PROBLEM | From the first line to the last, write out the data below exactly.

• • • • • • •

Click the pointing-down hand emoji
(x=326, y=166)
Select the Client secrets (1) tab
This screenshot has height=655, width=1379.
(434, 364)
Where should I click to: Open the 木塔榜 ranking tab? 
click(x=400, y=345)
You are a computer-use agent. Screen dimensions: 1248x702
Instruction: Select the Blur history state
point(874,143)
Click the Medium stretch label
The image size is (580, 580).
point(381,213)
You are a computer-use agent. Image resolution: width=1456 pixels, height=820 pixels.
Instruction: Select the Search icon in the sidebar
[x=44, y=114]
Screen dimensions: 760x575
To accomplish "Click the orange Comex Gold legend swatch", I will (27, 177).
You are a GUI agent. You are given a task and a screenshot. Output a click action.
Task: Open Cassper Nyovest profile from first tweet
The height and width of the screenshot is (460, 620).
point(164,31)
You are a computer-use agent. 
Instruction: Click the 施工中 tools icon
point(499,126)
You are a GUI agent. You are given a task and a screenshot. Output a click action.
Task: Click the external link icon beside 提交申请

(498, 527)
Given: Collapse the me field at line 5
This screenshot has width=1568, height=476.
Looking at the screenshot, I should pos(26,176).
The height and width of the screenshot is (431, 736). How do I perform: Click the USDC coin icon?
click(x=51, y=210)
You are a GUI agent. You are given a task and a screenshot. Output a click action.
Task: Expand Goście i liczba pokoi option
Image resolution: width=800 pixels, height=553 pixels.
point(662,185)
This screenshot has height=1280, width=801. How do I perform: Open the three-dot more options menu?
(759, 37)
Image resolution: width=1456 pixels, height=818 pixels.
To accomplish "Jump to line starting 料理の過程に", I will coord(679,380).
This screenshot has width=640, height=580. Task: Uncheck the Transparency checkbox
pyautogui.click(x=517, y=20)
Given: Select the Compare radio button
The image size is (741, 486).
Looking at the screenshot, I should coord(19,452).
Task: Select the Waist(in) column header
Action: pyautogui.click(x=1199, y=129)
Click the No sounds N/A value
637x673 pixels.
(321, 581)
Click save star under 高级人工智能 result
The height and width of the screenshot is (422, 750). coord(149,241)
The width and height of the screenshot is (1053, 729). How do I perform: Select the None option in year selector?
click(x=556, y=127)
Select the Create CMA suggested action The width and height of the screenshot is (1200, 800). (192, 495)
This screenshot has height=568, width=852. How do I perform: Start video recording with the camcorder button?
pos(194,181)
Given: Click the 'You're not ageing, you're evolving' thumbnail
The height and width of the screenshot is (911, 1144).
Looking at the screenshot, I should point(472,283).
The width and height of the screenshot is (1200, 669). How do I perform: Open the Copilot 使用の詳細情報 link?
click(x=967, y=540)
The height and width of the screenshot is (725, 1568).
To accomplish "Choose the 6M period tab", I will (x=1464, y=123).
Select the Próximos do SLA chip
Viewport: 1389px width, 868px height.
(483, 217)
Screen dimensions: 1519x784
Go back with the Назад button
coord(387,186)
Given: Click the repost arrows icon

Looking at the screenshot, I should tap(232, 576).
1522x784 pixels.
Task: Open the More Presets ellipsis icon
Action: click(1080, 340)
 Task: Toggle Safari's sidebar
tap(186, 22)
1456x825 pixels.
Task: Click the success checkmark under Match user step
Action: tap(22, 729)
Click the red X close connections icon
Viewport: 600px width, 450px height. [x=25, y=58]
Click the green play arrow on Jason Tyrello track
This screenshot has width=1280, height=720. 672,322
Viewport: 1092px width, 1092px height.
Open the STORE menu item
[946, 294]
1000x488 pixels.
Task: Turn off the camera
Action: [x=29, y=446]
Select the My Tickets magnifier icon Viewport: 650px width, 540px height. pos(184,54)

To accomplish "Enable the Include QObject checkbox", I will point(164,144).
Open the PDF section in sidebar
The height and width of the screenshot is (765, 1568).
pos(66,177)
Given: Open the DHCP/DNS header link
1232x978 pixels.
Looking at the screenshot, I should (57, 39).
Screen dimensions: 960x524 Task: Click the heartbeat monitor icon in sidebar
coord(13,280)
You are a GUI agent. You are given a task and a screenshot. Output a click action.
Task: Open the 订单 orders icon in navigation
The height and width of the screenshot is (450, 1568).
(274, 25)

• • • • • • •

SOLUTION |
Click the pointing-down hand emoji
(x=326, y=166)
Select the Client secrets (1) tab
This screenshot has height=655, width=1379.
(434, 364)
Where should I click to: Open the 木塔榜 ranking tab? 
click(x=400, y=345)
You are a computer-use agent. Screen dimensions: 1248x702
Instruction: Select the Blur history state
point(874,143)
Click the Medium stretch label
The image size is (580, 580).
point(381,213)
You are a computer-use agent. Image resolution: width=1456 pixels, height=820 pixels.
Instruction: Select the Search icon in the sidebar
[x=44, y=114]
Screen dimensions: 760x575
To accomplish "Click the orange Comex Gold legend swatch", I will (27, 177).
You are a GUI agent. You are given a task and a screenshot. Output a click action.
Task: Open Cassper Nyovest profile from first tweet
The height and width of the screenshot is (460, 620).
point(164,31)
You are a computer-use agent. 
Instruction: Click the 施工中 tools icon
point(499,126)
You are a GUI agent. You are given a task and a screenshot. Output a click action.
Task: Click the external link icon beside 提交申请

(498, 527)
Given: Collapse the me field at line 5
This screenshot has width=1568, height=476.
Looking at the screenshot, I should pos(26,176).
The height and width of the screenshot is (431, 736). How do I perform: Click the USDC coin icon?
click(x=51, y=210)
You are a GUI agent. You are given a task and a screenshot. Output a click action.
Task: Expand Goście i liczba pokoi option
Image resolution: width=800 pixels, height=553 pixels.
point(662,185)
This screenshot has height=1280, width=801. How do I perform: Open the three-dot more options menu?
(759, 37)
Image resolution: width=1456 pixels, height=818 pixels.
To accomplish "Jump to line starting 料理の過程に", I will coord(679,380).
This screenshot has width=640, height=580. Task: Uncheck the Transparency checkbox
pyautogui.click(x=517, y=20)
Given: Select the Compare radio button
The image size is (741, 486).
Looking at the screenshot, I should coord(19,452).
Task: Select the Waist(in) column header
Action: pyautogui.click(x=1199, y=129)
Click the No sounds N/A value
637x673 pixels.
(321, 581)
Click save star under 高级人工智能 result
The height and width of the screenshot is (422, 750). coord(149,241)
The width and height of the screenshot is (1053, 729). How do I perform: Select the None option in year selector?
click(x=556, y=127)
Select the Create CMA suggested action The width and height of the screenshot is (1200, 800). (192, 495)
This screenshot has height=568, width=852. How do I perform: Start video recording with the camcorder button?
pos(194,181)
Given: Click the 'You're not ageing, you're evolving' thumbnail
The height and width of the screenshot is (911, 1144).
Looking at the screenshot, I should point(472,283).
The width and height of the screenshot is (1200, 669). How do I perform: Open the Copilot 使用の詳細情報 link?
click(x=967, y=540)
The height and width of the screenshot is (725, 1568).
To accomplish "Choose the 6M period tab", I will (x=1464, y=123).
Select the Próximos do SLA chip
Viewport: 1389px width, 868px height.
(483, 217)
Screen dimensions: 1519x784
Go back with the Назад button
coord(387,186)
Given: Click the repost arrows icon

Looking at the screenshot, I should tap(232, 576).
1522x784 pixels.
Task: Open the More Presets ellipsis icon
Action: click(1080, 340)
 Task: Toggle Safari's sidebar
tap(186, 22)
1456x825 pixels.
Task: Click the success checkmark under Match user step
Action: tap(22, 729)
Click the red X close connections icon
Viewport: 600px width, 450px height. [x=25, y=58]
Click the green play arrow on Jason Tyrello track
This screenshot has width=1280, height=720. 672,322
Viewport: 1092px width, 1092px height.
Open the STORE menu item
[946, 294]
1000x488 pixels.
Task: Turn off the camera
Action: [x=29, y=446]
Select the My Tickets magnifier icon Viewport: 650px width, 540px height. pos(184,54)

To accomplish "Enable the Include QObject checkbox", I will point(164,144).
Open the PDF section in sidebar
The height and width of the screenshot is (765, 1568).
pos(66,177)
Given: Open the DHCP/DNS header link
1232x978 pixels.
Looking at the screenshot, I should (57, 39).
Screen dimensions: 960x524 Task: Click the heartbeat monitor icon in sidebar
coord(13,280)
You are a GUI agent. You are given a task and a screenshot. Output a click action.
Task: Open the 订单 orders icon in navigation
The height and width of the screenshot is (450, 1568).
(274, 25)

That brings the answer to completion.